Reason #1 why the CPO wants to be the CSO’s BFF is the CSO has skills and staff resources the CPO doesn’t. Does the CPO know how to analyze a log file or take an image of a disk? Unlikely.
The CSO’s team is the only source for answering four questions required to determine if a breach has occurred in the eyes of state and federal regulators. First, a breach is generally only reportable if information is accessed or acquired. That analysis is clearly in the CSO’s domain. Second, if the information was accessed or acquired, was it encrypted at the time? The answer is complicated when you consider the loss may have occurred when the data was in transit or at rest. This will take serious forensic footwork. Third, what information was accessed or acquired? State breach notice laws define personal information. If the information accessed or acquired doesn’t meet the definition then you’re not required to report.
The CSO is the gatekeeper to the files the CPO will need to review to determine if they contain personal information. The CPO will also need to know where these people live because you look at individual’s state residency to determine applicable state law for breach notices. The CSO has the tools and technology to provide the information needed to determine if you have a reportable breach on your hands.
Reason #2 why the CPO wants to be the CSO’s BFF is that by collaborating, both parties are strategic to the business with real impact on the customer or client experience. The CSO has a hand in the company’s mobile, social media and cloud strategies but needs the CPO’s guidance in launching these strategies. For example, a health care organization realizes doctors are communicating with patients on the doctors’ personal unencrypted email accounts. The CSO wants to roll out a patient site for communications with doctors in a secure environment. A number of vendors offer such patient sites, but which will keep the company on the right side of HIPAA/HITECH?

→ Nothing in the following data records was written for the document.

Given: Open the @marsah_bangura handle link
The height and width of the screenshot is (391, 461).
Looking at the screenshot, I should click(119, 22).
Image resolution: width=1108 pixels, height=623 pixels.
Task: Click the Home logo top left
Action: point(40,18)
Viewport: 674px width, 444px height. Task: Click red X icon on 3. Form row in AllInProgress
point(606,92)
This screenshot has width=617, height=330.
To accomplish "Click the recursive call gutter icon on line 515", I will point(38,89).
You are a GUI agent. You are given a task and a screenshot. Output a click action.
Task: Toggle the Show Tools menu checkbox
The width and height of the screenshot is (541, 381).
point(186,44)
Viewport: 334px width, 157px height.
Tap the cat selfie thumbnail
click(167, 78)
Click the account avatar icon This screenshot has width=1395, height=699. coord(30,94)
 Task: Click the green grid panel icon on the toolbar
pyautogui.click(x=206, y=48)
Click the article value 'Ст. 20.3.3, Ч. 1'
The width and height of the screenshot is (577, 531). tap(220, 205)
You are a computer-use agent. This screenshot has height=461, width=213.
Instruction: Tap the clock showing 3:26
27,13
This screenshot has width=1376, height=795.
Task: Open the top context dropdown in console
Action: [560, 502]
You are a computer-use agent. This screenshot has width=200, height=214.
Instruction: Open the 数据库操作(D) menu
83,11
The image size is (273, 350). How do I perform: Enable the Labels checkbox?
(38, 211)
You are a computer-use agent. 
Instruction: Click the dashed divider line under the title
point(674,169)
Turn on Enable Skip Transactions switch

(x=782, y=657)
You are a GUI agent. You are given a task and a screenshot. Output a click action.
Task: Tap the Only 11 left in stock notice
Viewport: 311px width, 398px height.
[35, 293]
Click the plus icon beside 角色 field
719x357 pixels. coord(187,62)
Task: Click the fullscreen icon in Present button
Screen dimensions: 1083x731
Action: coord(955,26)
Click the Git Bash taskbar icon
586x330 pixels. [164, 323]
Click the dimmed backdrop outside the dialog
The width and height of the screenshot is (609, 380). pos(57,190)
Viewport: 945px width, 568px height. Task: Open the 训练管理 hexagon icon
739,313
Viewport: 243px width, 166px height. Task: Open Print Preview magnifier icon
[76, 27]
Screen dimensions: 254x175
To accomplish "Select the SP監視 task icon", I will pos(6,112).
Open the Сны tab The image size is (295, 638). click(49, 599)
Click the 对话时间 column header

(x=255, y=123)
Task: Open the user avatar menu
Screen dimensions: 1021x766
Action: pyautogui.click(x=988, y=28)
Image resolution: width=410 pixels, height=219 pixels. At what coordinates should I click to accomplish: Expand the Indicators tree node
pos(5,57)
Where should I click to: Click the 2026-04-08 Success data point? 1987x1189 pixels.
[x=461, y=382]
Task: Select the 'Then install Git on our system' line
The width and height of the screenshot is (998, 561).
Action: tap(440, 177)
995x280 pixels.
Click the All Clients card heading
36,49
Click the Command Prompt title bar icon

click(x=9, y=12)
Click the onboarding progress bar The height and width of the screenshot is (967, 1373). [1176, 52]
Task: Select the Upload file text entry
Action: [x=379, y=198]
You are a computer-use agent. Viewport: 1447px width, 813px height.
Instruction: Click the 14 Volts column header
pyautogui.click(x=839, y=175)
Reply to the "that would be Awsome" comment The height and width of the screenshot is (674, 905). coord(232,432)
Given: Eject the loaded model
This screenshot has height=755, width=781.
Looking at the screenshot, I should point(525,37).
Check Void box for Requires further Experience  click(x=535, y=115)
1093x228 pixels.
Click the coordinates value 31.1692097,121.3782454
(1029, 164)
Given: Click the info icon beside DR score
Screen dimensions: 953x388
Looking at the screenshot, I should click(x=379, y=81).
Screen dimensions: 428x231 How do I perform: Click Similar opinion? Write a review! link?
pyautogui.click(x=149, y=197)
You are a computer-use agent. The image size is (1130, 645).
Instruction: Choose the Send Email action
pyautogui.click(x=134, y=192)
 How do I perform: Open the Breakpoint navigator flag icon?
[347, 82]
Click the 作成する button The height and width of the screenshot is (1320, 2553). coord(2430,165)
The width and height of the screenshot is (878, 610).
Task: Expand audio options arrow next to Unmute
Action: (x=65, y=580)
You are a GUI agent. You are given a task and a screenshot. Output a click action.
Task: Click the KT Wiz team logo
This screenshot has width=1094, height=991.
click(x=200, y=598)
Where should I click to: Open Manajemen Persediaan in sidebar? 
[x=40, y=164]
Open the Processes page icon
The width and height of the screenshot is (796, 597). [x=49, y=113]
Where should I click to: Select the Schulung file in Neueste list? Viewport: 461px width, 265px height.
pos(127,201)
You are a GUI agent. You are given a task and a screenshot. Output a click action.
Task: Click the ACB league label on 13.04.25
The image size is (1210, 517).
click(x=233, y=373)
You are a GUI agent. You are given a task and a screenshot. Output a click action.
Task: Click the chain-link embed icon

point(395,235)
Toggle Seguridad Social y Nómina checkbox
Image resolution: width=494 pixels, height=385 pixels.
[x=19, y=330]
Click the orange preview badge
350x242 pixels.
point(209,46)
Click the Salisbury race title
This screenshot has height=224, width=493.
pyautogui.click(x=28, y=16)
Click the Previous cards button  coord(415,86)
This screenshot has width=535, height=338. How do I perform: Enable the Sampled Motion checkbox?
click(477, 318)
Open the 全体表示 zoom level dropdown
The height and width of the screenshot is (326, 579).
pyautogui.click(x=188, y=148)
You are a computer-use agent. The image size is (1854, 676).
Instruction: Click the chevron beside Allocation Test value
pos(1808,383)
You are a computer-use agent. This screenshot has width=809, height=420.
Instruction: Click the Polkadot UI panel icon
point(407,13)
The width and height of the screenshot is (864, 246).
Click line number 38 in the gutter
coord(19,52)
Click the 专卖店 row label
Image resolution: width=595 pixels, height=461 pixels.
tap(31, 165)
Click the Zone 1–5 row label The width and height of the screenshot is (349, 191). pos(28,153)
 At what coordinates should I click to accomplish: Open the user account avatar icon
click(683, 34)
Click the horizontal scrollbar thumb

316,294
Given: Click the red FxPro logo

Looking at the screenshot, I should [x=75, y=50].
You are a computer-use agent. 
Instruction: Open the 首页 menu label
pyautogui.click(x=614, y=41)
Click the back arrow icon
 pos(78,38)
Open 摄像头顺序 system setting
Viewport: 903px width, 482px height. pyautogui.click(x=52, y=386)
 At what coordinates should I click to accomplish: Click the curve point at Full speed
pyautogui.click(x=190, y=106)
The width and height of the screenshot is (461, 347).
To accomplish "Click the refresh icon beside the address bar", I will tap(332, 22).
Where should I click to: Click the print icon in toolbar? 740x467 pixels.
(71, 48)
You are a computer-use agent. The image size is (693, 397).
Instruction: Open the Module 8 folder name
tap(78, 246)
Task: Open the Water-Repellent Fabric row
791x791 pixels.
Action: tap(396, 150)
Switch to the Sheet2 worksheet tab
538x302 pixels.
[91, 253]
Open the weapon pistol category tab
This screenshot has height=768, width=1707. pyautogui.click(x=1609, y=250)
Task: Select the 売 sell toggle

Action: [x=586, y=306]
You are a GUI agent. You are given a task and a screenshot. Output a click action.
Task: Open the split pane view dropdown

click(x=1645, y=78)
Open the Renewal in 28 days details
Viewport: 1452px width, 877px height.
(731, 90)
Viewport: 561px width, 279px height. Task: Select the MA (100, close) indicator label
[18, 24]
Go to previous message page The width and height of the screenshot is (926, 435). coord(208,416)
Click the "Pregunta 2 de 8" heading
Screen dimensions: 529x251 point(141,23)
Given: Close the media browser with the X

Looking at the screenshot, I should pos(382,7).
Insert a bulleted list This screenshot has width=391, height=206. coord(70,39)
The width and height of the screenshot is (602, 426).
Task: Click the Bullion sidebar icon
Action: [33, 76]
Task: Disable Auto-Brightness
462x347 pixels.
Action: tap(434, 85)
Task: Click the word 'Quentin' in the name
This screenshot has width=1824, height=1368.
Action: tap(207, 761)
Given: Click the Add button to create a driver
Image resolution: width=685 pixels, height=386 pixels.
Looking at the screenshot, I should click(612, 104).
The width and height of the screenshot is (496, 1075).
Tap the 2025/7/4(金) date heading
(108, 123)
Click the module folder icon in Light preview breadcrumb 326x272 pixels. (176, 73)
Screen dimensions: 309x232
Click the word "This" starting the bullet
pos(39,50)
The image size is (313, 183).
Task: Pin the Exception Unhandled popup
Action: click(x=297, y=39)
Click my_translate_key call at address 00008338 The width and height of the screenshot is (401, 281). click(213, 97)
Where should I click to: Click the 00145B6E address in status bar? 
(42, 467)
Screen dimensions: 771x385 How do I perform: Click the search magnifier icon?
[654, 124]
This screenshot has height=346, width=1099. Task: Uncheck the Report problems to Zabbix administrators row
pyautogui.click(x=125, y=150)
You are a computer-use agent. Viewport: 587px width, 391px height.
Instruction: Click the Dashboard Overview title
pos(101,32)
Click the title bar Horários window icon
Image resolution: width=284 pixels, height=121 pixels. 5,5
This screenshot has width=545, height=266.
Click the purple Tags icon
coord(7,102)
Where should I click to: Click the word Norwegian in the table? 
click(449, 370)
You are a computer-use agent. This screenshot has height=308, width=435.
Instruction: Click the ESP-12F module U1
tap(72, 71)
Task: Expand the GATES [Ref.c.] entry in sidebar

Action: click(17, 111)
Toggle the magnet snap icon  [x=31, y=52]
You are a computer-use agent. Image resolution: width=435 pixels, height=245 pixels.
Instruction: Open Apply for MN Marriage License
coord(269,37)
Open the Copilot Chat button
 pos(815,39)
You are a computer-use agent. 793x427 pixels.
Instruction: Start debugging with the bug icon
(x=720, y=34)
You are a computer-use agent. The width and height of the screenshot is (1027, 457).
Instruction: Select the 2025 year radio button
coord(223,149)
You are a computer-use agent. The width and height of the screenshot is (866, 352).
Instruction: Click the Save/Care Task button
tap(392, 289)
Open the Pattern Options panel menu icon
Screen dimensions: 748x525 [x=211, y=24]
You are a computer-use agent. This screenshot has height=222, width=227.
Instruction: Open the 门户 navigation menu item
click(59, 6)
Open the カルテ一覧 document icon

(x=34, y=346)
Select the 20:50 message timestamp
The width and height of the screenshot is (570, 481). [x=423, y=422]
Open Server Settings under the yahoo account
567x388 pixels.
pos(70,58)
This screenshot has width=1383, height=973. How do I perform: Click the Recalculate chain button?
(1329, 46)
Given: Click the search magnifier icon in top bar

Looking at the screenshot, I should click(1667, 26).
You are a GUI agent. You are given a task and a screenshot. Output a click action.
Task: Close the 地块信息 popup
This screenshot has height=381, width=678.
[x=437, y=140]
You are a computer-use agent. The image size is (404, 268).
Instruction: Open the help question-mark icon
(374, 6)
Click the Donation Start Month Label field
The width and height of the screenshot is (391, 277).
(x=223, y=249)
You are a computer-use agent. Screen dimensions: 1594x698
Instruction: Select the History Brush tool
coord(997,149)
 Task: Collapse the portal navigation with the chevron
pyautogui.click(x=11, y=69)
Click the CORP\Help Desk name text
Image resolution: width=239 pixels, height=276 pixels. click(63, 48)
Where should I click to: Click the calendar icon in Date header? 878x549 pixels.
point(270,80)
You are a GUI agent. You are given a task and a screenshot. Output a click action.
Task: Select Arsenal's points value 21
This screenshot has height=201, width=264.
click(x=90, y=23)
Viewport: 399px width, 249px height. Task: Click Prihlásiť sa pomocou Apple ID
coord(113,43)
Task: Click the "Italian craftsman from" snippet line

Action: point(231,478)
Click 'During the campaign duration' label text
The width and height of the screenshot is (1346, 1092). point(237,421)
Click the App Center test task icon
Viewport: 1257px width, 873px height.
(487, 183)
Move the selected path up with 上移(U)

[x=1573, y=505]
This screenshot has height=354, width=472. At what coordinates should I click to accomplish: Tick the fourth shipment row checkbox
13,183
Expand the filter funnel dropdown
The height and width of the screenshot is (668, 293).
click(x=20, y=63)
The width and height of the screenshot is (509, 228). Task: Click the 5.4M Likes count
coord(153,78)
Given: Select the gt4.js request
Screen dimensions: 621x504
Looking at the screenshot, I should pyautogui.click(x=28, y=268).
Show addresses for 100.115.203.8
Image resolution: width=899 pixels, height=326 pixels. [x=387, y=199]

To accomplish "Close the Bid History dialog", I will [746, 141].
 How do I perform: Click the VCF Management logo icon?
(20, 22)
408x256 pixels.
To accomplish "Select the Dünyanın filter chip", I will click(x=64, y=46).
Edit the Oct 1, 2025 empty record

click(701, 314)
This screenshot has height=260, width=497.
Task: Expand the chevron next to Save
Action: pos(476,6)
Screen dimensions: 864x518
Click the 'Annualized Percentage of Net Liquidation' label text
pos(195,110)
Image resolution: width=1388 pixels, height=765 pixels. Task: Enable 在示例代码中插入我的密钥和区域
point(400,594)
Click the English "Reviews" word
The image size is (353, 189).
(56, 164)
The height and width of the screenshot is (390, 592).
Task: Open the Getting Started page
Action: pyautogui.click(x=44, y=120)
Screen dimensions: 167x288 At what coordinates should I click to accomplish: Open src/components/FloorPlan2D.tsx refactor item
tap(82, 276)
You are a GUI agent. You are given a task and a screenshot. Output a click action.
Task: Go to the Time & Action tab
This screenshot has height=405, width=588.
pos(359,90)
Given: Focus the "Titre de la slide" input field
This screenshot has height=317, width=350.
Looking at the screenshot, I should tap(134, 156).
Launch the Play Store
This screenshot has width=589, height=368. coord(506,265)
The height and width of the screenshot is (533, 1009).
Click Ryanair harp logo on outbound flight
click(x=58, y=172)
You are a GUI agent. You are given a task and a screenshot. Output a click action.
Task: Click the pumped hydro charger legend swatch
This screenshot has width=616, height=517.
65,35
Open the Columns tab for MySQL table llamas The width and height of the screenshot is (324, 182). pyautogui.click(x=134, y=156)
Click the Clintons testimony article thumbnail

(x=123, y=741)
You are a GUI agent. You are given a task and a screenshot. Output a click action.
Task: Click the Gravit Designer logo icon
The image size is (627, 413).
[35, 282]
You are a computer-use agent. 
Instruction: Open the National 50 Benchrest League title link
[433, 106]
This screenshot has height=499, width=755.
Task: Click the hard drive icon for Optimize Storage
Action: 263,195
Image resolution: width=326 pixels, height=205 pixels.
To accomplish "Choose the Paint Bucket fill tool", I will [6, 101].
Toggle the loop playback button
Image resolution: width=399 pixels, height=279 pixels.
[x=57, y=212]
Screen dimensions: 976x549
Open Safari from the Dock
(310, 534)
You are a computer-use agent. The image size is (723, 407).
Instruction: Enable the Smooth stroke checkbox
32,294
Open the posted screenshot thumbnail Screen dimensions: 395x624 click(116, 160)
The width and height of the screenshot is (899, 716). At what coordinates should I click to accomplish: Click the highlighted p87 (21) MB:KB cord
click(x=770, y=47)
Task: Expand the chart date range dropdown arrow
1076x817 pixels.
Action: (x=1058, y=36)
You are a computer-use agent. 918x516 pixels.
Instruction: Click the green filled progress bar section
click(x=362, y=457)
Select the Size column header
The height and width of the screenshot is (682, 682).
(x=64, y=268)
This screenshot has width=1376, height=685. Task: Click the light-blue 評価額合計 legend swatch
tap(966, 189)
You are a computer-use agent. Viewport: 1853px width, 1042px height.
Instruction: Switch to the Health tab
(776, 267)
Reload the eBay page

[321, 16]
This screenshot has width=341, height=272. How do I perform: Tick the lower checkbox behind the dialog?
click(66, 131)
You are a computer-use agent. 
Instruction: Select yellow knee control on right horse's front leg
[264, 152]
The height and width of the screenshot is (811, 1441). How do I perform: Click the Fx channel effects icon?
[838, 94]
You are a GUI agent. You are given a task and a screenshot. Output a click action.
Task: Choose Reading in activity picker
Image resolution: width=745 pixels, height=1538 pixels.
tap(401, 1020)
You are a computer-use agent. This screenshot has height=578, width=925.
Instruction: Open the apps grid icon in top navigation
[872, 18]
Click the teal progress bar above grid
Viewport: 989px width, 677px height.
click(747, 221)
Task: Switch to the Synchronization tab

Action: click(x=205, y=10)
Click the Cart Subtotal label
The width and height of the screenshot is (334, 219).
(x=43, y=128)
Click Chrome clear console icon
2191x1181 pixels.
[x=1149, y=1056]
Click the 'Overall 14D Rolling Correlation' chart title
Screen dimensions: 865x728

The CPO may not know log files, but they know HIPAA. When they take a seat at the table next to the CSO for purposes of patient interaction you have promoted each other from tactical to strategic contributors.
Reason #3 why the CPO wants to be the CSO’s BFF is that the CSO has money. I know that sounds a tad shallow, but privacy offices are not known for lavish budgets. Some in management feel that traditional compliance functions should be kept on a strict fiscal diet so they don’t become strong enough to hamper the business.
IT and security don’t suffer from such reduced rations. Network security is red hot these days and money is being spent. Got a tool that helps the CSO identify privacy issues in everyday security incidents? The CPO may find the CSO’s budget a lot easier to tap than their own.
Is the CPO still intimidated? They shouldn’t be. Just think of all the insight they’ll be getting, the strategies they’ll learn, and the skills they’ll walk away with – just by becoming the CSO’s BFF. And don’t forget the last part; the CSO has the dough to implement those security prevention programs that may just save your company at some point in the near future. Now, how about that lunch?